If you thought the latest Indiana Jones adventure was implausible, wait till you see “Journey to the Center of the Earth”! It makes “Kingdom of the Crystal Skull” look like a documentary. It’s fun, though, and a perfectly good way for a family to spend a Saturday afternoon, particularly if that family has a lot of 8-to-12-year-old boys. I have friends with kids in that demographic, and watching the movie I thought, “Those guys will LOVE this.”
It was shot in digital 3D and is being exhibited that way in select theaters. By all means, if you see it, see it in 3D. The filmmakers indulge in some shameless gimmickry every now and then, making characters point things directly at the audience for no good reason, but for the most part the effects look fantastic. It’s a smart way to bring the story to life, even if the story in question is all spectacle and very little brain.

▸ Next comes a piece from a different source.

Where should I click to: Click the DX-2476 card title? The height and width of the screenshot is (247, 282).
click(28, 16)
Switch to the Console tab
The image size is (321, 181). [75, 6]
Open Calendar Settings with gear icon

Brendan Fraser, getting back into wholesome action-hero mode, plays Trevor Anderson, a scientist who specializes in tectonic physics. That was the life’s work of his deceased brother, Max, whose 13-year-old son Sean (Josh Hutcherson) has now come to stay with Trevor for a few days. Trevor hasn’t seen his nephew in years and barely knows the lad. Sean, sullen and heavily into his PSP (that’s a portable video game system, old-timers), was only 2 or 3 when his dad disappeared.
Trevor finds his brother’s old paperback copy of Jules Verne’s “A Journey to the Center of the Earth,” in which Max made numerous elaborate notes detailing his theories on the potential reality of some of Verne’s fanciful notions. Somehow this results in Trevor and Sean dashing off to Iceland, where they seek to explore a particular mountain. Their guide is Hannah (Anita Briem), a fetching Icelandic woman whose late father also believed Verne’s tales were more fact than fiction. She leads them up the mountain and into a cave, whereupon the three of them do indeed take a voyage, or “journey,” if you will, to what you might call the “center” of the Earth.

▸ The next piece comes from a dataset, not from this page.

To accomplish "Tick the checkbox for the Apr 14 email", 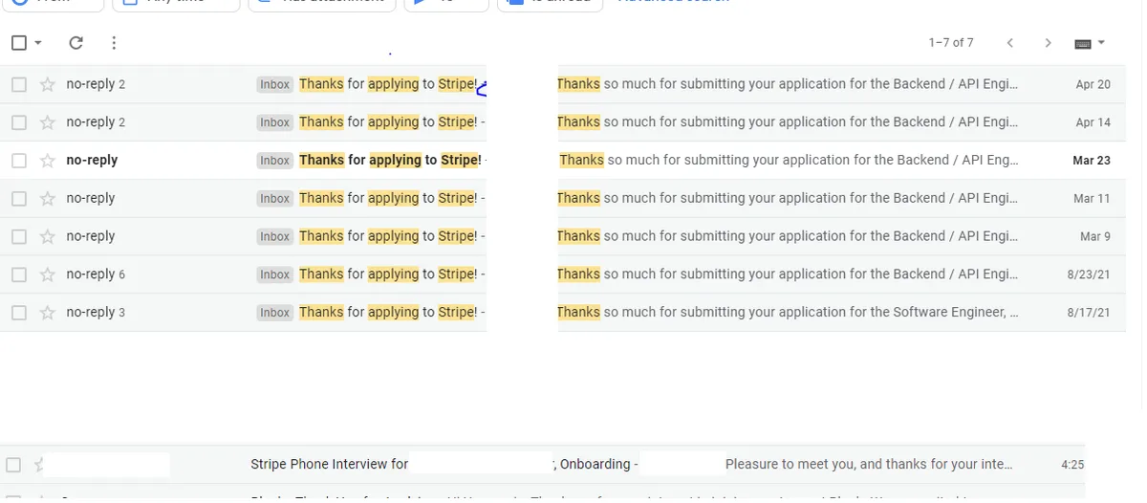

The story has two immediate problems with plausibility. One is how they can possibly descend hundreds of miles into the Earth’s belly, and do so quickly, without killing themselves in the process. They’d have to fall, really, and it’s usually deadly to fall more than about 100 feet, let alone millions of feet.

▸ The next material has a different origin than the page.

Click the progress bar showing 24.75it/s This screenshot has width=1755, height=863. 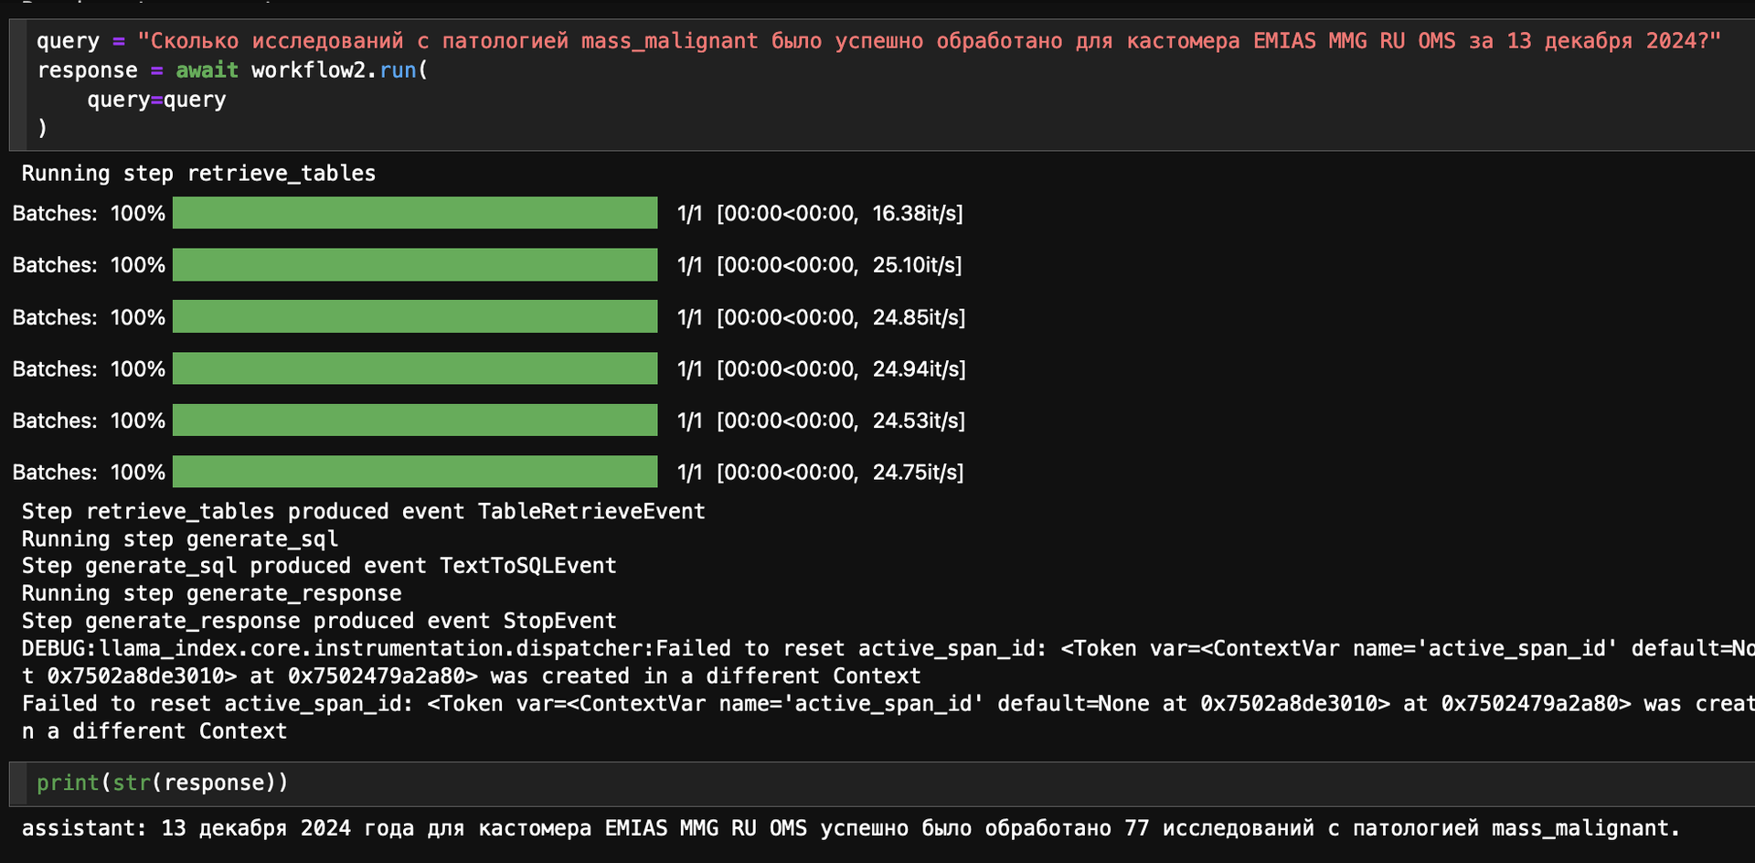pos(415,473)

The other problem is getting back up again.
But never mind. It turns out that the center of the Earth, despite having no light source, is extremely well-lit, and apparently there’s at least one cell phone tower (don’t ask), and the place teems with exotic flora and fauna, some of which are potentially deadly. (Wouldn’t it suck to survive a 100-mile fall, only to be eaten by a fish?) Special-effects veteran Eric Brevig, directing his first feature, keeps things moving quickly, essentially hopping from one action sequence to the next and leaving just enough time in between to catch your breath. The pacing is good. That’s crucial in a film like this, which could otherwise become so action-packed that it grows wearisome.
What the film doesn’t do (and its screenplay, attributed to three writers, is to blame) is bother to flesh out any of its characters. And it only has three of them! It’s exceedingly rare for an action film to have such a small cast — usually there are bad guys and enemies and allies and henchmen to deal with — and you notice that smallness all the more when the three of them are so thinly drawn. And the obligatory romance between Trevor and Hannah? Come on, movie. Your heart’s not in it. It’s OK for a man and a woman to appear together in a film and NOT kiss at the end, you know.
Much of what happens is hard to swallow even for a viewer who has willingly suspended his disbelief, and moments of genuine suspense are rare. On the other hand, a few sequences do produce some giddy enjoyment, and the characters, generic though they may be, are appealing. I never disliked the film. It’s an energetic, good-natured romp, and maybe that’s enough.